СТАТЬЯ:
Помимо трагедии, раскола надвое одного человека Товстоногову было важно показать и трагедию крушения семьи, дома – тему, важную в его творчестве. Дом, разделившийся в себе, не устоит. Трагедия дома, семьи – это и «Мещане», и «Три сестры». Трагедия дома Мелеховых – это в миниатюре трагедия России, расколовшейся в себе, распавшейся, разрушенной, погибшей в пламени Гражданской войны.

«Сцена “Дом Мелеховых” как бы начинает линию распада, разлома некогда крепкой и дружной казацкой семьи, – писал Георгий Александрович. – В вопросе Пантелея Прокофьевича: “А овец, а ягнят?” – целая философская система собственничества, которую нужно показать на очень маленьком пространстве этой сцены. Пантелей – казацкий кулак, зажиточный хозяин. Вести ягнят за собой, в новые места, с его точки зрения, святотатство. Он наживал добро, а они хотят все спустить… Нужно чувствовать не только комические стороны его поведения в предлагаемых обстоятельствах, но и серьезность этих обстоятельств. Уйти с насиженного места, бросить нажитое, унаследованное и приумноженное для Пантелея настоящая трагедия. Это нельзя разменять на водевильную чудаковатость. Сыновья смеются не потому, что положение отца комично, а потому, что он смешно выражает свои чувства. Нельзя играть так, будто приход красных – смешное обстоятельство. Это не смешно – это грозит гибелью.

ИСХОДНЫЕ ДАННЫЕ:
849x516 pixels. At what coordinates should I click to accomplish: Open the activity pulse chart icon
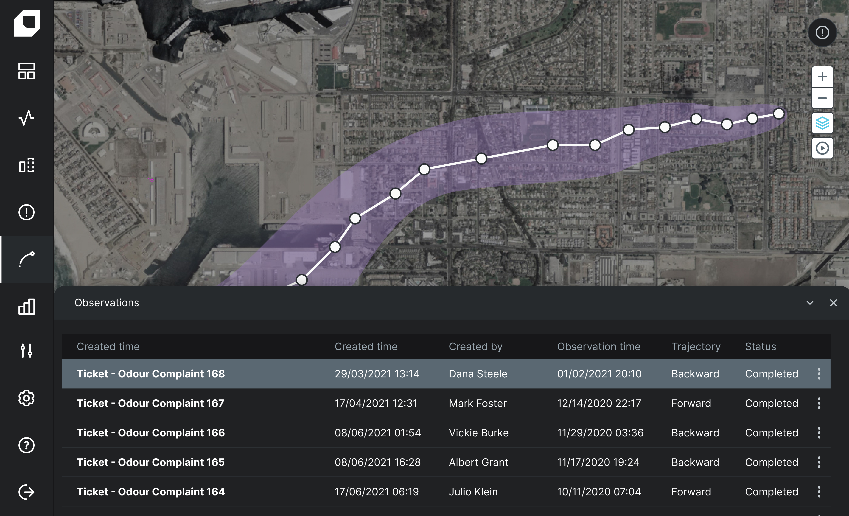pos(27,118)
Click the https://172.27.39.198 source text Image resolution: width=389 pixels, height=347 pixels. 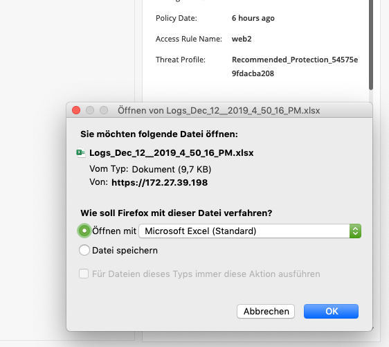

ЗАДАНИЕ A:
Ответьте на вопросы по статье, каждый ответ с новой строки и с той же пометкой:
(i) Какие две вещи, помимо истории дома Мелеховых, названы в статье трагедией дома и семьи?
(ii) Кто такой Пантелей, согласно цитате в статье?
(iii) Почему, согласно цитате, смеются сыновья?
ЗАДАНИЕ B: Повторите дословно отрывок из статьи, начиная со слов «Помимо трагедии, раскола» и продолжая до слов «пламени Гражданской войны.» включительно.

ОТВЕТ A:
(i) «Мещане» и «Три сестры».
(ii) Казацкий кулак, зажиточный хозяин.
(iii) Не потому, что положение отца комично, а потому, что он смешно выражает свои чувства.

ОТВЕТ B:
Помимо трагедии, раскола надвое одного человека Товстоногову было важно показать и трагедию крушения семьи, дома – тему, важную в его творчестве. Дом, разделившийся в себе, не устоит. Трагедия дома, семьи – это и «Мещане», и «Три сестры». Трагедия дома Мелеховых – это в миниатюре трагедия России, расколовшейся в себе, распавшейся, разрушенной, погибшей в пламени Гражданской войны.